My friend is more of an optimist. Here's his theory on the first one:

  • Eventually, one party is going to realize their extremists never win races. They elect a moderate. Things normalize, politically.

Unfortunately, I didn't quiz him on all the rest of it. But now, somehow, it is making me wonder about the outlook of most of the Mottizens. I certainly see the doomer take on things pretty often.

I see a factoid sometimes that says conservatives are happier with their lives than liberals. Maybe that's a factor of rural living, maybe that's a factor of less thinking about serious issues, and less reading. I am pretty sure that conservatives on this site, on average, do not live in rural areas and, on average, think a lot more about serious issues, and read more. So maybe some bad, anecdotal science testing on The Motte is in order.

Are you a doomer, or a "bloomer"? What are some factors that lead you to your conclusion that the country is trending downwards or upwards? Please explain yourself, and please fight it out with everyone who thinks you're wrong.

I’m a soft doomer about the US but much less so than I am about (Western) Europe.

Mass immigration has seen fit to proffer the United States a gentle decline toward a high-inequality, mid-tier country with Some Third World Characteristics but probably with semi-functioning politics and many centers of high economic and industrial development. What is coming for Belgium, France, the Netherlands, Germany, Austria, Sweden, Britain, and increasingly also Spain, Ireland and Italy is much, much worse than that.

many centers of high economic and industrial development

So the East and West Coasts, particularly the West Coast, propped up by cheap serf immigrant labour? Spots throughout the rest of the country like the tech hubs in Texas of Austin and Dallas also doing great? Sure, a lot of the country is sliding into decline, but The Economy is going gangbusters through a mix of the giant tech sector massively outperforming everything else and skewing things that way (if AI works out the way everyone is betting their shirt on it working) and the world is still using the US dollar as currency of choice. Yeah, lower middle-class to middle middle-class you can't buy meat anymore and you're living sixteen to a four bedroom house to make rent, but GDP is booming, the market is sky-high, if you own stocks you're okay, so shut up about the economy, stupid!

I could well see that happening.

The average household has 2.0 people in it. There might be people living with fifteen roommates, but this is very much not typical.

This anecdote isn't intended as commentary on what you wrote, but I feel like sharing.

My area is full of big homes occupied by single retirees and tiny apartments occupied by families. Somehow, whether due to regulation or tax nonsense or what have you, there doesn't seem to be a way of fixing this.

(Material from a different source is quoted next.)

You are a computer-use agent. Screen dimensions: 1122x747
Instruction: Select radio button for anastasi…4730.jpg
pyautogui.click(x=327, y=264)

Maybe when the boomers really start to die en masse it'll work out.

Actually something I've seen a few times is married boomers who are still 'together' but each live in their own full sized homes near each other as they simply find that more pleasant. Blew my mind the first time but it keeps coming up.

You see this all the time in California. I know a boomer or two who has empty houses that he doesn't even rent out because he doesn't want to bother.

The tax situation for real estate in California is an incredibly sweet deal. Your tax basis is the valuation at purchase time with a yearly increase not to exceed inflation or 2%. Boomers are paying pennies in property tax on all their properties while people who buy a house now can pay ten thousand a year for an ""starter"" house. Another transfer from the productive to the retired.

I know a boomer or two who has empty houses that he doesn't even rent out because he doesn't want to bother.

Pretty much everyone I know personally who has rented out in the past would never rent out again. They'd much rather pay taxes on an empty house than deal with the potential for another tenant from Hell, and they've all dealt with at least one. And these were not people renting out cheap shacks, either.